Items from a data source |
=======

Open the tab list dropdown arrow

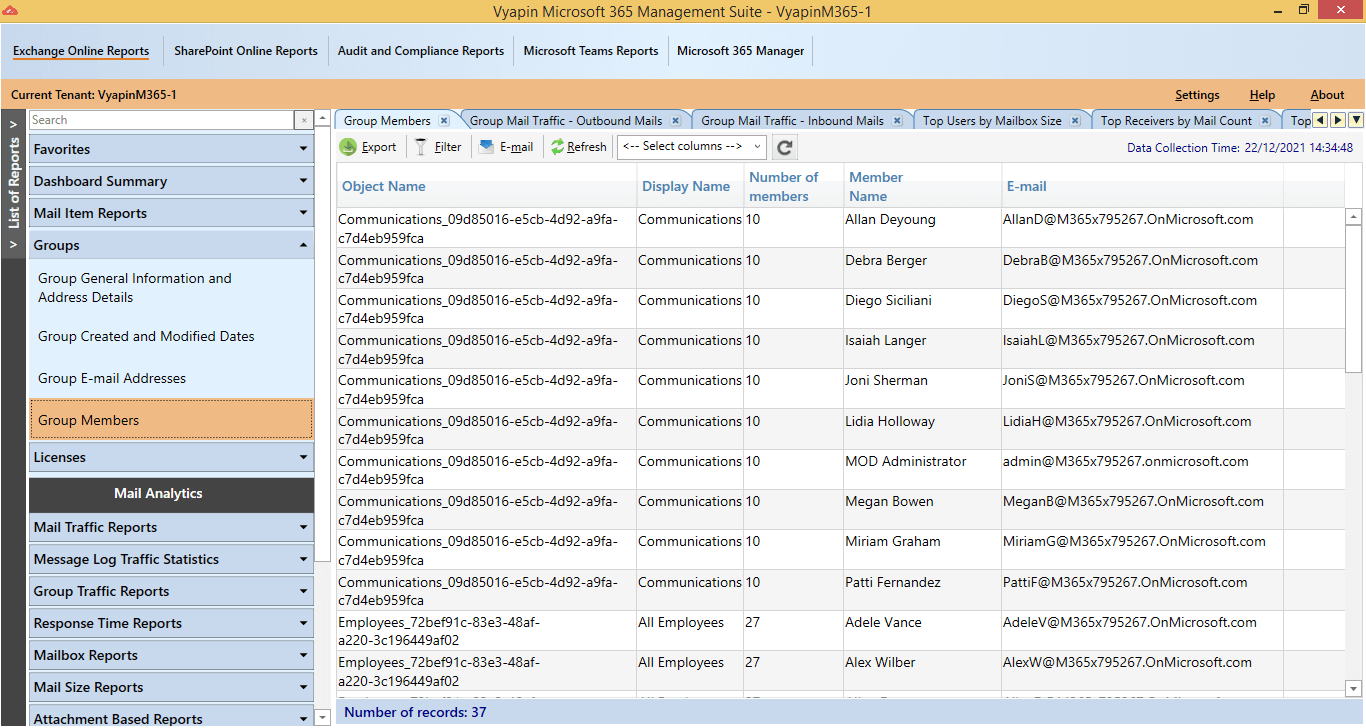[x=1356, y=120]
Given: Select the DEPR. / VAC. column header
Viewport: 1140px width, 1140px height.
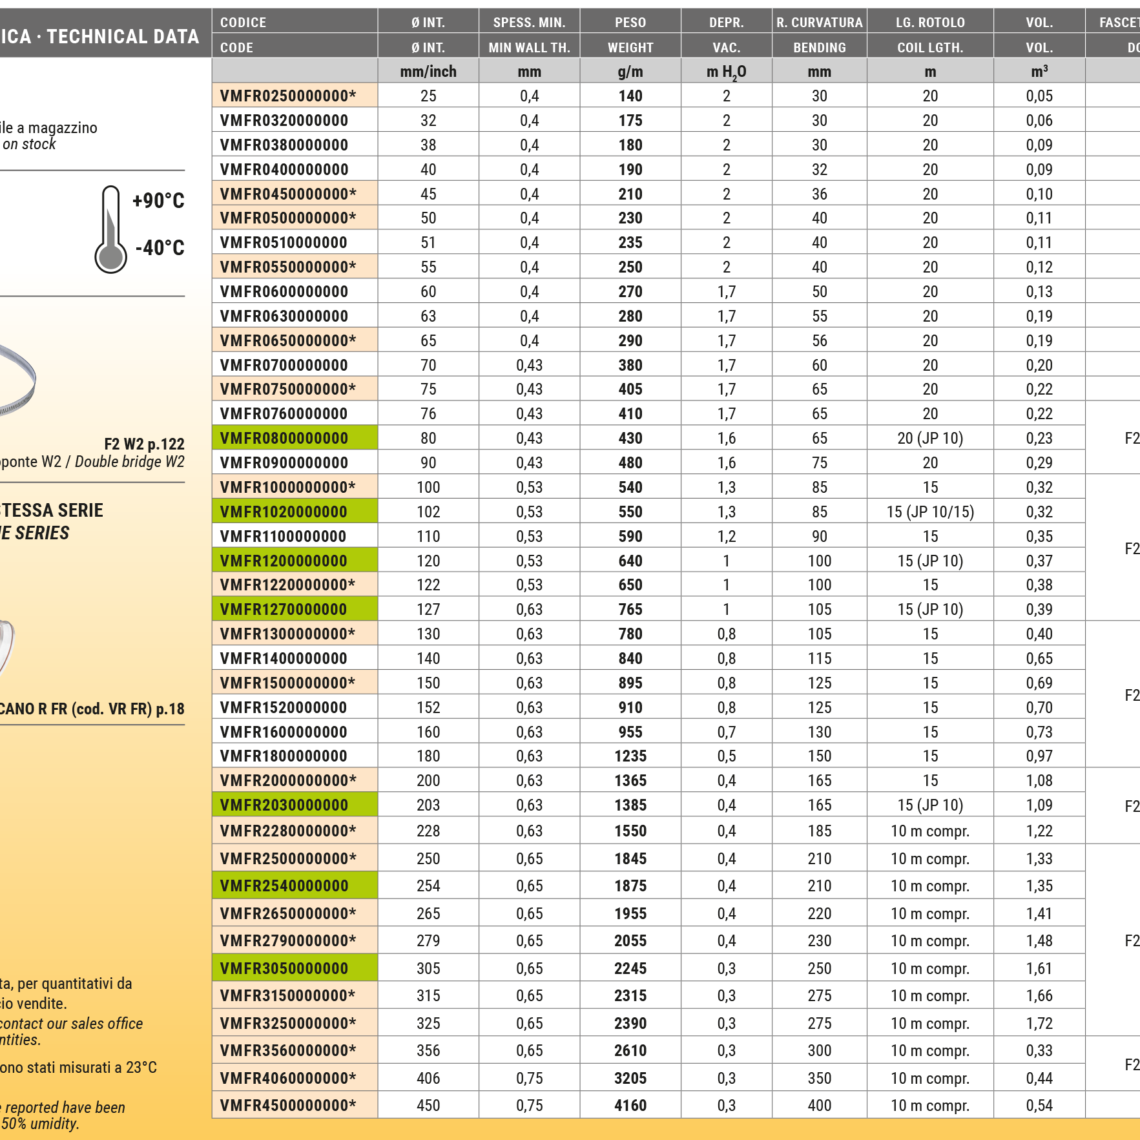Looking at the screenshot, I should (726, 34).
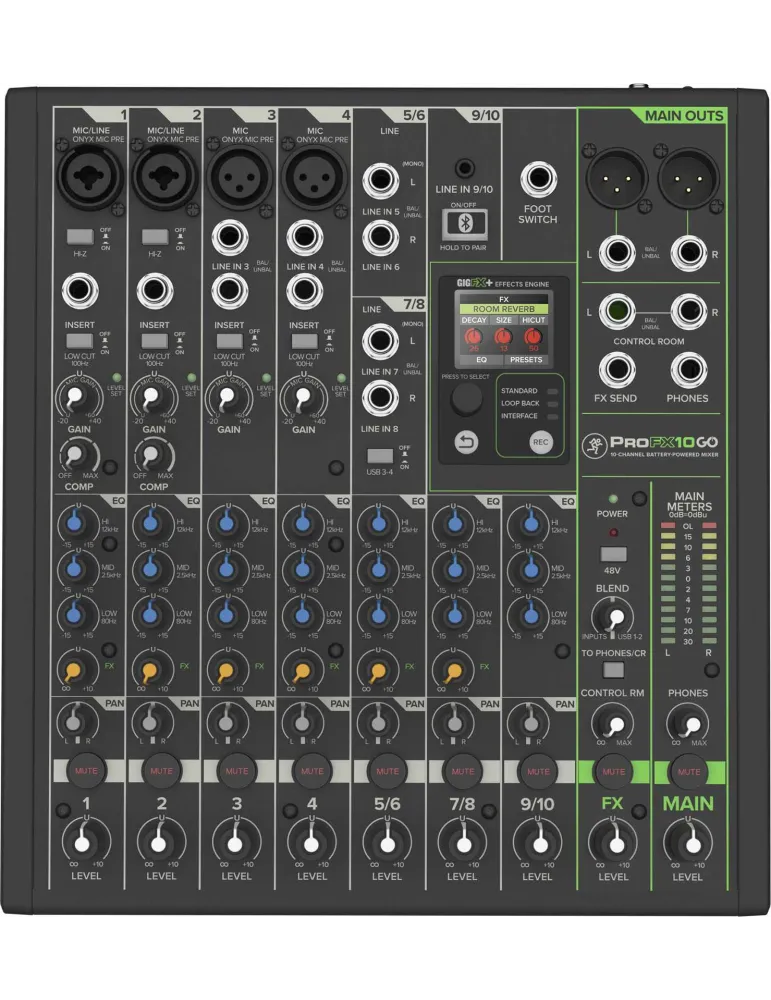Mute channel 5/6
Image resolution: width=771 pixels, height=1000 pixels.
click(387, 771)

=======

What is expected | Once the pictures are set aside, write out the entries verbatim.

Result of the task |
Open the tab list dropdown arrow

[x=1356, y=120]
Given: Select the DEPR. / VAC. column header
Viewport: 1140px width, 1140px height.
Looking at the screenshot, I should (726, 34).
Mute channel 5/6
Image resolution: width=771 pixels, height=1000 pixels.
click(387, 771)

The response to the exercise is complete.